We launched and managed the Global Action Plan, which brought together dozens of countries to take action, to strengthen health care systems, to fight misinformation and disinformation.

We have also taken steps to ensure that the world is better prepared to prevent, detect, and respond to future outbreaks. We worked with the G20 to create a new World Bank fund to help countries strengthen their pandemic preparedness. We will train 500,000 health workers over the next five years across our own hemisphere in Latin America. We will invest $4 billion in health workers in Africa by 2025.

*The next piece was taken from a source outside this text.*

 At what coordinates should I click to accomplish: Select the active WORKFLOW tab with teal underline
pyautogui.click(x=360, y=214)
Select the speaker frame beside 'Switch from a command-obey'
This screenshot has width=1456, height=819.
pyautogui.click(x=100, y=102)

On climate, we have leveraged historic investments at home and abroad to accelerate the clean energy transition and adapt to the effects of a warming climate. This is not only our responsibility; we also see it as a once-in-a-generation opportunity to create good-paying jobs for Americans.

We forge new regional partnerships to make our economies more resilient, more sustainable, more prosperous, more inclusive – including the Indo-Pacific Economic Framework for Prosperity, whose members represent 40 percent of global GDP, and the Partnership of the Americas for Economic Prosperity.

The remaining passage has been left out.